Records:
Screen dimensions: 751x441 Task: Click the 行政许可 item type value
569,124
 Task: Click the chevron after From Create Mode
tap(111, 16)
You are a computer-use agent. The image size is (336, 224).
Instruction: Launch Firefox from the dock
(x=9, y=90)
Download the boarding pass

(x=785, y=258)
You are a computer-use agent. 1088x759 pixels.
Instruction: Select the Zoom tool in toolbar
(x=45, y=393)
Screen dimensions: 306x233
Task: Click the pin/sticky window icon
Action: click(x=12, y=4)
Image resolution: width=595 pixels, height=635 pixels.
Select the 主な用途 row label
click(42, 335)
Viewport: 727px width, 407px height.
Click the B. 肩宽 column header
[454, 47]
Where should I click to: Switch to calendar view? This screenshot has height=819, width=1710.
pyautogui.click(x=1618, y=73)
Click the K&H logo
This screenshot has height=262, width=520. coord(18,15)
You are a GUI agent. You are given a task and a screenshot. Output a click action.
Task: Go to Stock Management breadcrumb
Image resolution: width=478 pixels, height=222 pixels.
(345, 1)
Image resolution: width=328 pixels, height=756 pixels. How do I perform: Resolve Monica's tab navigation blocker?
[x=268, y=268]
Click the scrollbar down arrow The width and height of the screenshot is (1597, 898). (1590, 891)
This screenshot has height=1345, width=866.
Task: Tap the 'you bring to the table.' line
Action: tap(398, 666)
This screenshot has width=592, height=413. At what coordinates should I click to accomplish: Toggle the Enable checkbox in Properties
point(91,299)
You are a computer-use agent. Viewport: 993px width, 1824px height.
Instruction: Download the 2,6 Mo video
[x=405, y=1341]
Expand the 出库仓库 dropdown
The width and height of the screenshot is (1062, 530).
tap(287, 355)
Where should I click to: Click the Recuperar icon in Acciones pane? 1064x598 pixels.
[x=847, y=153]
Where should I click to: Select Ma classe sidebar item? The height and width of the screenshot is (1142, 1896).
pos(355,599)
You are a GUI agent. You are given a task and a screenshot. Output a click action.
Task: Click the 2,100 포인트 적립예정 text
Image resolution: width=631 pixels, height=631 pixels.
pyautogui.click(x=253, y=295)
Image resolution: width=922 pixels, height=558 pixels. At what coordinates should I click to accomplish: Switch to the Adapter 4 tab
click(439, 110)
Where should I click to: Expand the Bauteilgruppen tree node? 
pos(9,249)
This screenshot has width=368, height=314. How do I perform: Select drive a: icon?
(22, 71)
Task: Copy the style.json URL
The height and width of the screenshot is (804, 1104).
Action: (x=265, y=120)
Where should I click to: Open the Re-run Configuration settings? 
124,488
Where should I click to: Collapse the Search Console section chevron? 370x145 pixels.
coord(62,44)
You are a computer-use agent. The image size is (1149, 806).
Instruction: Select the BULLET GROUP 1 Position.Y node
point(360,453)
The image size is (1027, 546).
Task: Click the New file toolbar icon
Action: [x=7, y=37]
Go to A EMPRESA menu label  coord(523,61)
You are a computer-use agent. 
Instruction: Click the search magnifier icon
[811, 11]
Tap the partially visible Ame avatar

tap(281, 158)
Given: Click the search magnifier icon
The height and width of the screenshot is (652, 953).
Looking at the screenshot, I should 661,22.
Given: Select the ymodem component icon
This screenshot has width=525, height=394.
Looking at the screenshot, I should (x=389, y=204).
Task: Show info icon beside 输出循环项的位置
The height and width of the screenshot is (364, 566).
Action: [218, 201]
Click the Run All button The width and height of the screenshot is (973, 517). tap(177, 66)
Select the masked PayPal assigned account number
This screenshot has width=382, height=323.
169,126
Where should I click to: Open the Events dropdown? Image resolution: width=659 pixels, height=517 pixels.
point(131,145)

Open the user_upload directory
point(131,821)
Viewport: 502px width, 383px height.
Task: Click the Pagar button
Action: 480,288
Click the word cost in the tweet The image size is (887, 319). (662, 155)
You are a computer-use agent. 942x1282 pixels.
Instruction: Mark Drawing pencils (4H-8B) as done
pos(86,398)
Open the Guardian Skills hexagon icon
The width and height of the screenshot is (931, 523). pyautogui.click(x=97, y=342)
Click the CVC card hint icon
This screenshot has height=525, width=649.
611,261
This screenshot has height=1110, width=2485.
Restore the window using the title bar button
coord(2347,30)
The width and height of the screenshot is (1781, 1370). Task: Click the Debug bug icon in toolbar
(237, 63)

What to do: Reproduce all of the records above word for word, with no changes.

Solution to this exercise:
Screen dimensions: 751x441 Task: Click the 行政许可 item type value
569,124
 Task: Click the chevron after From Create Mode
tap(111, 16)
You are a computer-use agent. The image size is (336, 224).
Instruction: Launch Firefox from the dock
(x=9, y=90)
Download the boarding pass

(x=785, y=258)
You are a computer-use agent. 1088x759 pixels.
Instruction: Select the Zoom tool in toolbar
(x=45, y=393)
Screen dimensions: 306x233
Task: Click the pin/sticky window icon
Action: click(x=12, y=4)
Image resolution: width=595 pixels, height=635 pixels.
Select the 主な用途 row label
click(42, 335)
Viewport: 727px width, 407px height.
Click the B. 肩宽 column header
[454, 47]
Where should I click to: Switch to calendar view? This screenshot has height=819, width=1710.
pyautogui.click(x=1618, y=73)
Click the K&H logo
This screenshot has height=262, width=520. coord(18,15)
You are a GUI agent. You are given a task and a screenshot. Output a click action.
Task: Go to Stock Management breadcrumb
Image resolution: width=478 pixels, height=222 pixels.
(345, 1)
Image resolution: width=328 pixels, height=756 pixels. How do I perform: Resolve Monica's tab navigation blocker?
[x=268, y=268]
Click the scrollbar down arrow The width and height of the screenshot is (1597, 898). (1590, 891)
This screenshot has height=1345, width=866.
Task: Tap the 'you bring to the table.' line
Action: tap(398, 666)
This screenshot has width=592, height=413. At what coordinates should I click to accomplish: Toggle the Enable checkbox in Properties
point(91,299)
You are a computer-use agent. Viewport: 993px width, 1824px height.
Instruction: Download the 2,6 Mo video
[x=405, y=1341]
Expand the 出库仓库 dropdown
The width and height of the screenshot is (1062, 530).
tap(287, 355)
Where should I click to: Click the Recuperar icon in Acciones pane? 1064x598 pixels.
[x=847, y=153]
Where should I click to: Select Ma classe sidebar item? The height and width of the screenshot is (1142, 1896).
pos(355,599)
You are a GUI agent. You are given a task and a screenshot. Output a click action.
Task: Click the 2,100 포인트 적립예정 text
Image resolution: width=631 pixels, height=631 pixels.
pyautogui.click(x=253, y=295)
Image resolution: width=922 pixels, height=558 pixels. At what coordinates should I click to accomplish: Switch to the Adapter 4 tab
click(439, 110)
Where should I click to: Expand the Bauteilgruppen tree node? 
pos(9,249)
This screenshot has width=368, height=314. How do I perform: Select drive a: icon?
(22, 71)
Task: Copy the style.json URL
The height and width of the screenshot is (804, 1104).
Action: (x=265, y=120)
Where should I click to: Open the Re-run Configuration settings? 
124,488
Where should I click to: Collapse the Search Console section chevron? 370x145 pixels.
coord(62,44)
You are a computer-use agent. The image size is (1149, 806).
Instruction: Select the BULLET GROUP 1 Position.Y node
point(360,453)
The image size is (1027, 546).
Task: Click the New file toolbar icon
Action: [x=7, y=37]
Go to A EMPRESA menu label  coord(523,61)
You are a computer-use agent. 
Instruction: Click the search magnifier icon
[811, 11]
Tap the partially visible Ame avatar

tap(281, 158)
Given: Click the search magnifier icon
The height and width of the screenshot is (652, 953).
Looking at the screenshot, I should 661,22.
Given: Select the ymodem component icon
This screenshot has width=525, height=394.
Looking at the screenshot, I should (x=389, y=204).
Task: Show info icon beside 输出循环项的位置
The height and width of the screenshot is (364, 566).
Action: [218, 201]
Click the Run All button The width and height of the screenshot is (973, 517). tap(177, 66)
Select the masked PayPal assigned account number
This screenshot has width=382, height=323.
169,126
Where should I click to: Open the Events dropdown? Image resolution: width=659 pixels, height=517 pixels.
point(131,145)

Open the user_upload directory
point(131,821)
Viewport: 502px width, 383px height.
Task: Click the Pagar button
Action: 480,288
Click the word cost in the tweet The image size is (887, 319). (662, 155)
You are a computer-use agent. 942x1282 pixels.
Instruction: Mark Drawing pencils (4H-8B) as done
pos(86,398)
Open the Guardian Skills hexagon icon
The width and height of the screenshot is (931, 523). pyautogui.click(x=97, y=342)
Click the CVC card hint icon
This screenshot has height=525, width=649.
611,261
This screenshot has height=1110, width=2485.
Restore the window using the title bar button
coord(2347,30)
The width and height of the screenshot is (1781, 1370). Task: Click the Debug bug icon in toolbar
(237, 63)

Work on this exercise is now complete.